Excerpts from a dataset:
Start of Block

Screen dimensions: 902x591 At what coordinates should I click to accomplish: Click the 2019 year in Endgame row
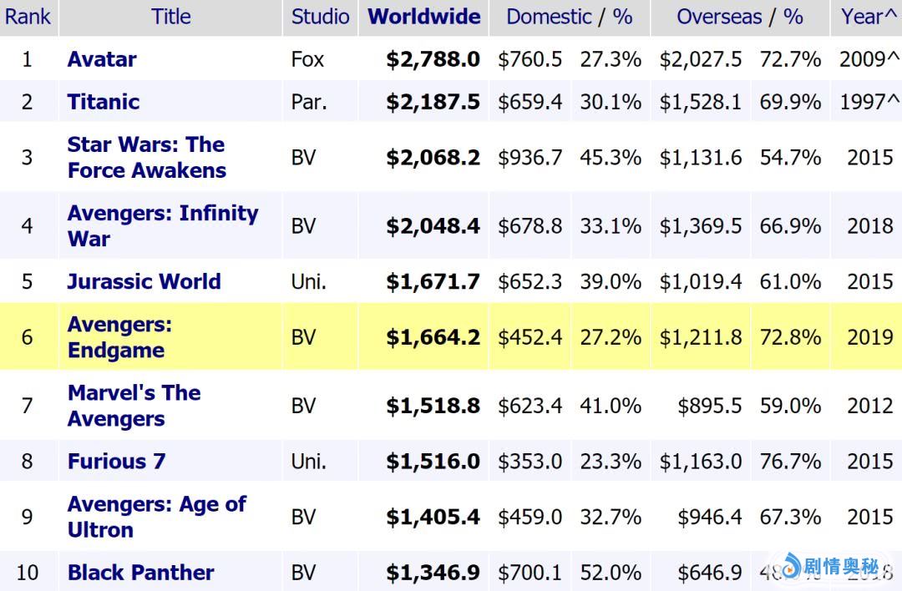870,337
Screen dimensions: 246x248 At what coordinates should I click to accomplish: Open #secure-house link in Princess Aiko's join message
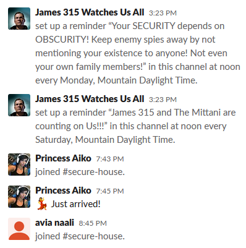(x=93, y=172)
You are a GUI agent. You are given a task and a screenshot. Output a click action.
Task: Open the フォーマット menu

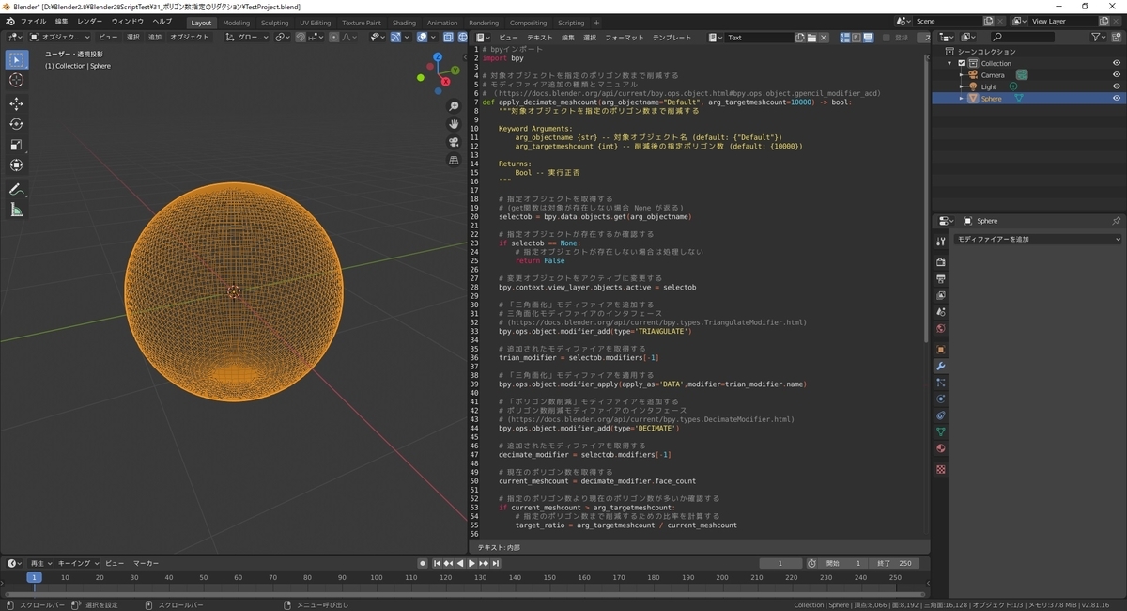pyautogui.click(x=625, y=38)
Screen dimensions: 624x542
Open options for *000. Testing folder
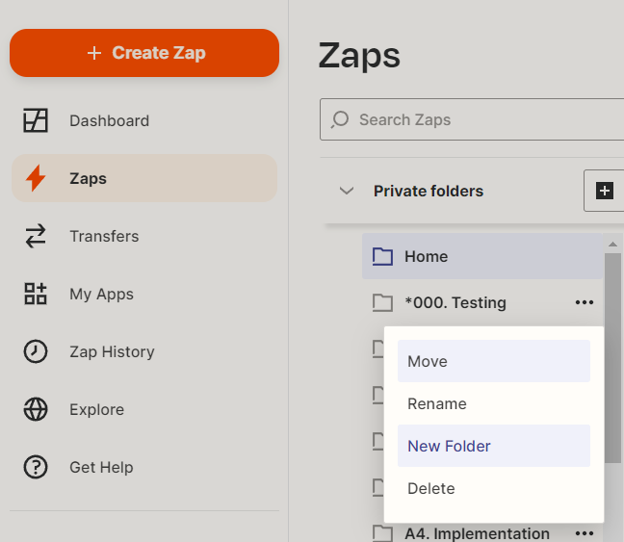(x=584, y=302)
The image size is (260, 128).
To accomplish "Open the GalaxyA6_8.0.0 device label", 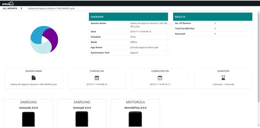I will tap(28, 108).
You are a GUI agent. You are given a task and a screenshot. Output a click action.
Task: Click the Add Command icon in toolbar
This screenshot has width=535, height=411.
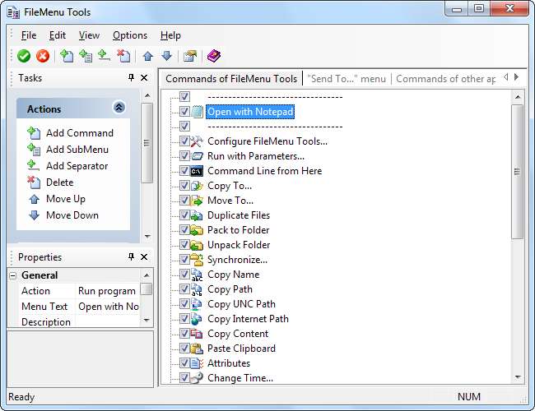click(x=67, y=56)
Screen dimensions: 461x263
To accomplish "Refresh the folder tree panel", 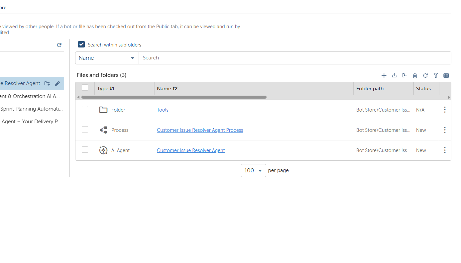I will (x=59, y=45).
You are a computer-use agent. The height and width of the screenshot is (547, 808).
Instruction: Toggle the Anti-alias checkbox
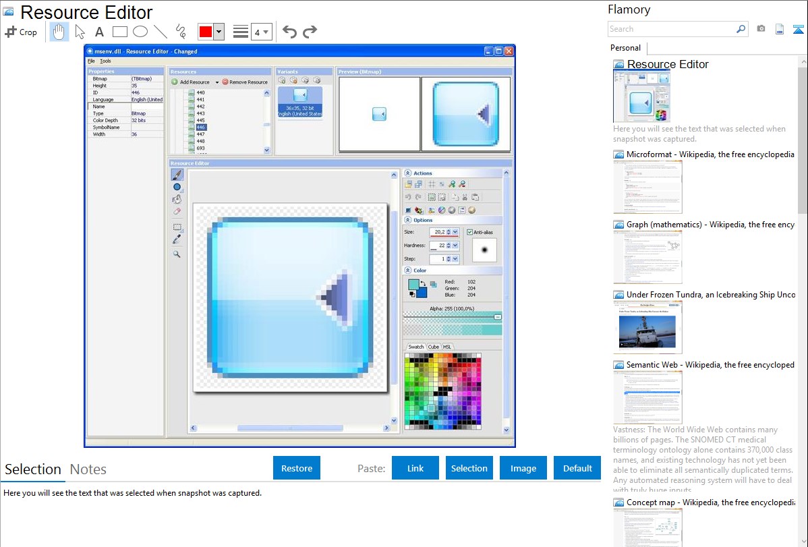click(470, 232)
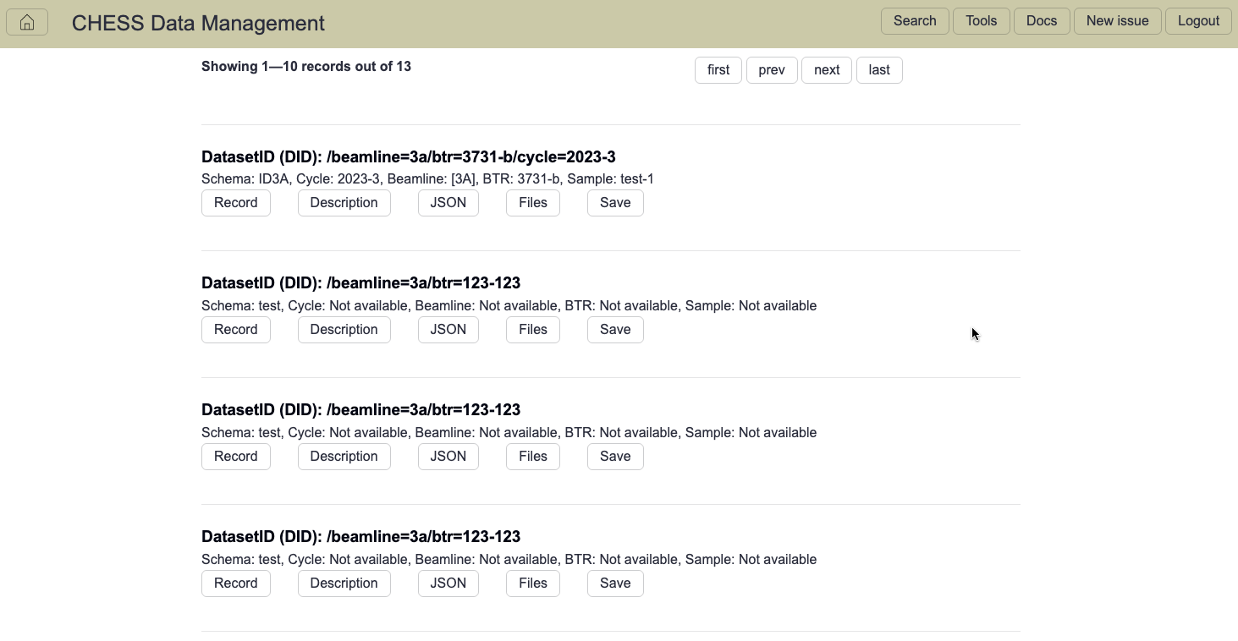This screenshot has width=1238, height=641.
Task: Show Description for btr=3731-b dataset
Action: (344, 203)
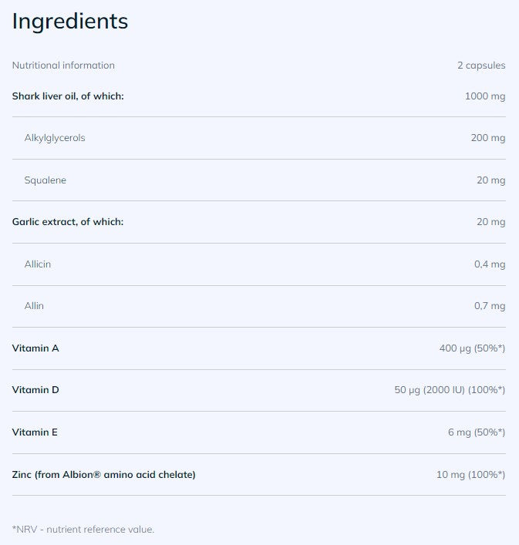This screenshot has height=545, width=519.
Task: Click the Allicin sub-row label
Action: (x=38, y=264)
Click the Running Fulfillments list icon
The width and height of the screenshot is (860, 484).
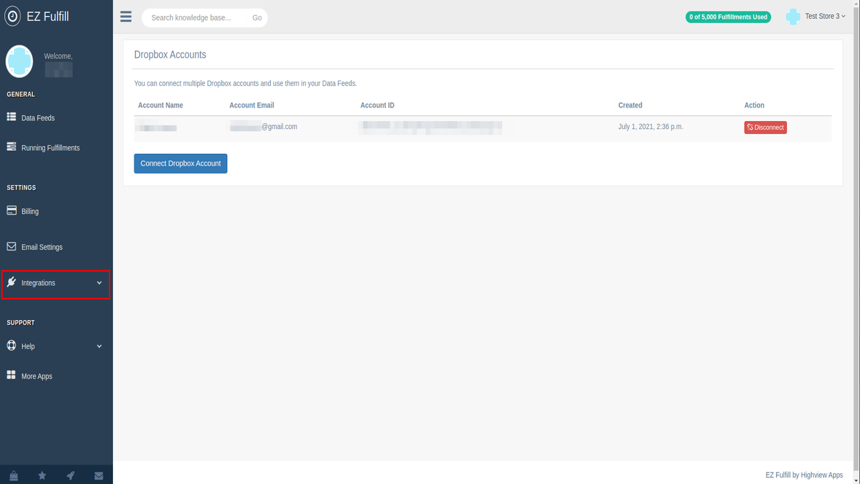point(11,147)
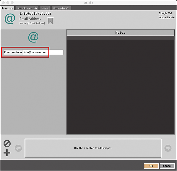Open the Notes tab

[x=45, y=8]
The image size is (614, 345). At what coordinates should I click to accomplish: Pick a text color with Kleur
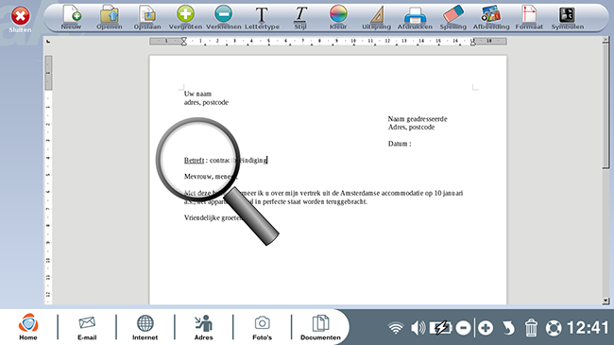click(338, 18)
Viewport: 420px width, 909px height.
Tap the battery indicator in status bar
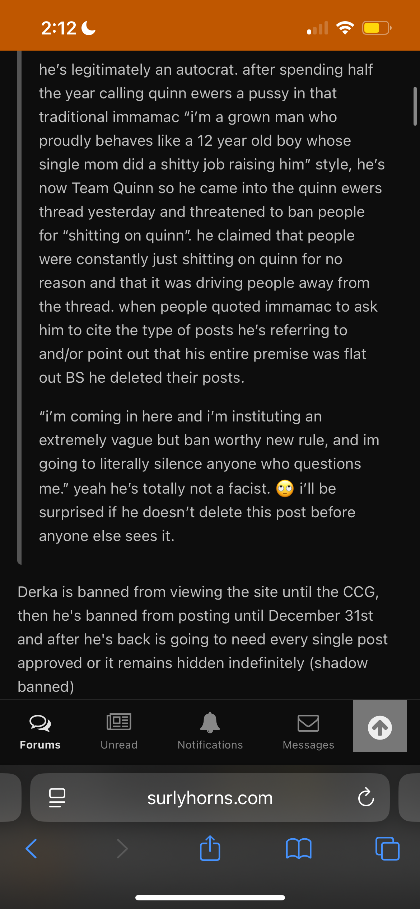pos(377,28)
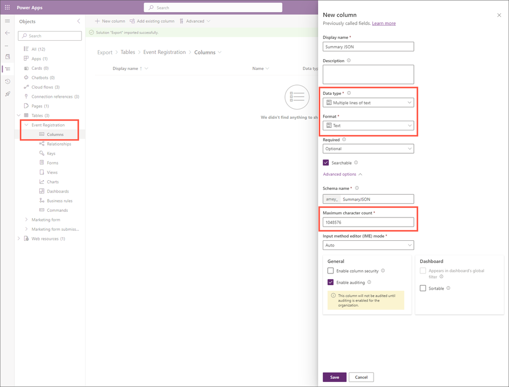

End of Block

Tell how many lines in the data include the string "icon". Reply with the number and no other text.

(Response to the task)
2